The president of Iraq's autonomous region of Kurdistan, Massud Barzani, promised Monday to avenge the Yazidi minority brutally attacked by the Islamic State group a year ago.

"We will hunt down those who committed this crime until the last one," Barzani said in Dohuk at a ceremony commemorating the beginning of the jihadist onslaught against the Yazidis.

A Kurdish-speaking minority mostly based around the Sinjar mountain in northern Iraq, the Yazidis are neither Arabs nor Muslims and have a unique faith which IS considers to be polytheism.

Exactly a year ago, the jihadists made an unexpected push into areas of northern Iraq that had been under Kurdish control and were home to many of the country's minorities.

The worst-hit were the Yazidis, who were massacred and abducted in large numbers when IS entered the Sinjar area.

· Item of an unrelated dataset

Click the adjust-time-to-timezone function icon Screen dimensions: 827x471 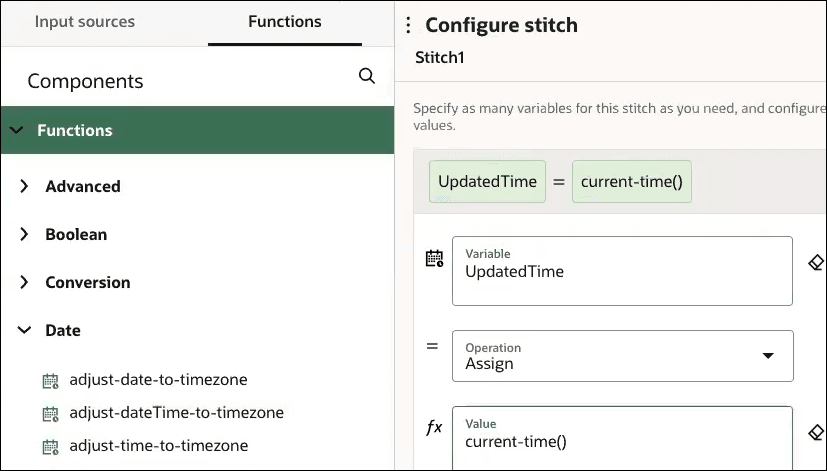tap(51, 446)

Tens of thousands of them scrambled up Mount Sinjar in a panic and remained stranded there for days with no food nor water in searing summer temperatures.

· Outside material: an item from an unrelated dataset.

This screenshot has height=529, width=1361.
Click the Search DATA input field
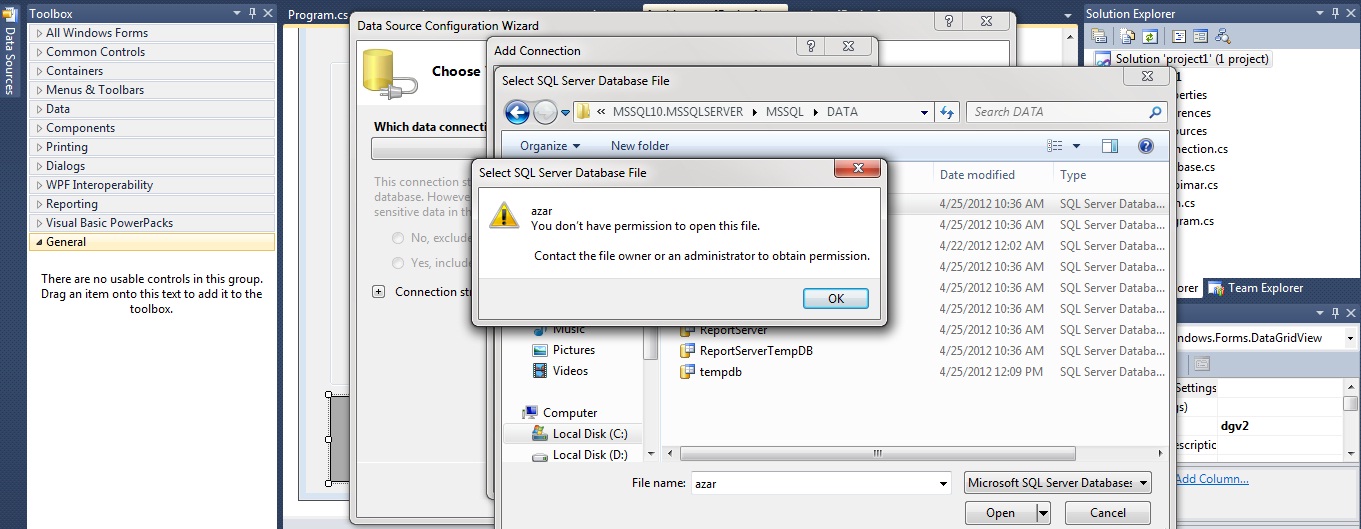1058,112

Dramatic footage of their flight through Syria and back into autonomous Iraqi Kurdistan caught the world's attention.

The jihadist onslaught against the Yazidis has been described by the United Nations as "an attempt to commit genocide" and was one of the main justifications for the US-led air campaign against IS that began days later.

Backed by the international coalition that subsequently developed, the Kurdish peshmerga as well as Kurdish forces from neighbouring Syria have clawed back land, but not all of it.

"They (IS) have left thousands of bodies on the battlefield, but this is not enough in comparison with the crimes they committed," Barzani said.

The Kurdistan Regional Government (KRG) released figures on the Yazidis saying that the community counts 550,000 members in Iraq.

- New province -

The figures said Yazidis account for 400,000 of the more than three million people who have been displaced in Iraq since violence erupted at the beginning of 2014.

According to the KRG figures, 1,280 Yazidis were killed in the IS offensive, 280 died due to the conditions they were subjected to and 841 are still missing.

More than 5,800 were also abducted by IS, which has used Yazidi girls and women as slaves. Just over 2,000 of them have managed to flee, the KRG said.

Kurdish and Yazidi forces have retaken control of Mount Sinjar but the battle is still going on in the city of Sinjar, which lies at the foot of the mountain on the southern side.

"Half of Sinjar and its outskirts still aren't liberated," Barzani said in Dohuk, which is the main city in western Kurdistan and where many displaced Yazidis are settled.

"We cannot stop until we liberate all of our land from the hands of the enemy and ensure the return of the displaced," said Barzani.

The factions battling IS in Sinjar are peshmerga forces dominated by Barzani's Kurdistan Democratic Party (KDP) and Syrian Kurds from the PYD, considered an affiliate of the Turkish Kurdish PKK group.

The KDP and PKK have long been rivals and the peshmerga have strived to counter a perception that it was the PYD that rescued the Yazidis from Mount Sinjar.

"We have given more than 1,000 martyrs to attach Sinjar to Kurdistan," Barzani said.

"I demanded the KRG establish a special administration in this area and I will demand the Iraqi government to make Sinjar the centre of the province," he said.

Sinjar lies near the Syrian border and is not within the recognised borders of the three-province Kurdistan Regional Government.

The first major IS push in June 2014 saw Iraq's federal army collapse and abandon their positions. The peshmerga filled the vacuum and de facto expanded the KRG by around 40 percent.